Brexit and Coronavirus: the End for International Commuting?

Brexit and Coronavirus: the End for International Commuting?

Published on 12/03/2021
Brexit and Coronavirus: the End for International Commuting?

Not that long ago the world of employee international mobility generally revolved around secondments and international relocations. Larger businesses operated expansive global mobility programs, with detailed and specific policies backed up with in-house HR and tax specialists and supported by a host of providers (assisting with the various immigration, relocation, and tax requirements). 

Smaller businesses often acted in a more ad-hoc or bespoke way, but with similar outcomes. For the majority of businesses this meant:

  • long term secondments (often 2 or 3 years) to help meet business needs;
  • short term secondments (often 6 to 12 months) to plug gaps and backfill requirements or to provide developmental opportunities; and
  • permanent transfers for employees who wanted to move to another country.

All of these arrangements had specific tax and social security considerations (together with many others!), but the similarity of the arrangements within each type of secondment meant that situations could often be grouped together in categories and dealt with in a very automated and prescribed manner, with some extra thought needed for infrequent specific complexities or exceptions.

Then came the international commuters.

Prior to the onset of the pandemic there had been yearon-year growth in international commuter arrangements which showed no signs of slowing1 . International commuter arrangements often appeared attractive to both employees and employers.

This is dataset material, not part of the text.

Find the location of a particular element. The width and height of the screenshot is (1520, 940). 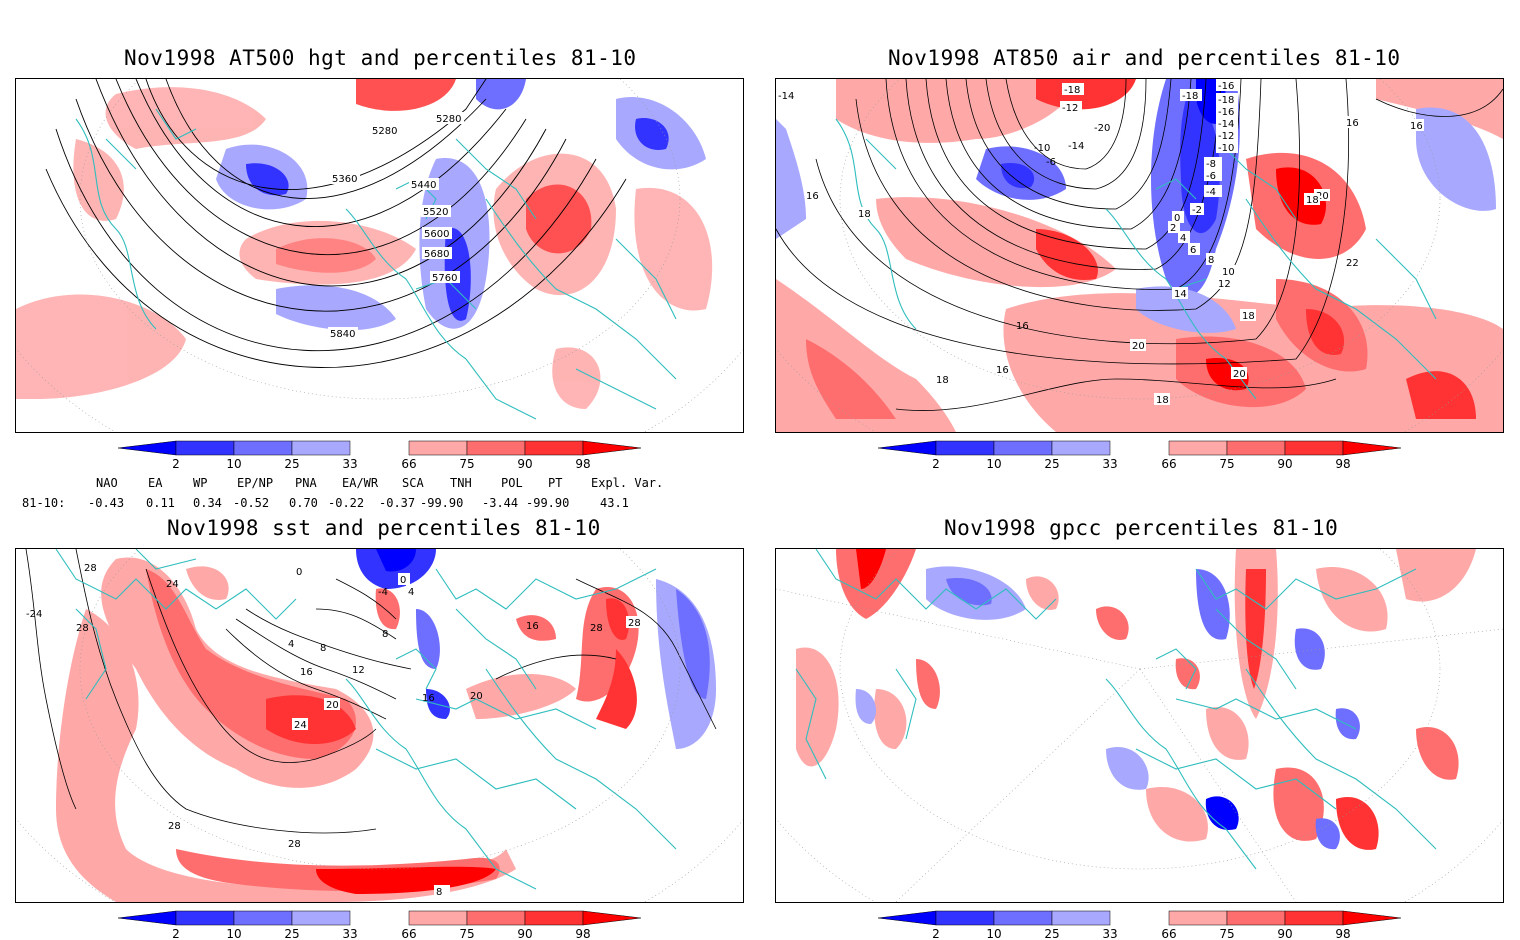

Employees were able to gain international experiences, step into new roles, and even “try out” a new country, without the need to uproot their families or sever ties (albeit temporarily) with their home country. Employers often saw these arrangements as quicker to implement compared to secondments.

But it wasn’t all plain sailing. Not only do commuter arrangements almost guarantee complexity from a tax and social security perspective, the diverse nature of the way in which they are undertaken means they are nowhere near as standardised as traditional secondment arrangements – meaning that policies have to be longer and more flexible, and the costs of professional advice are often higher (and needed more often).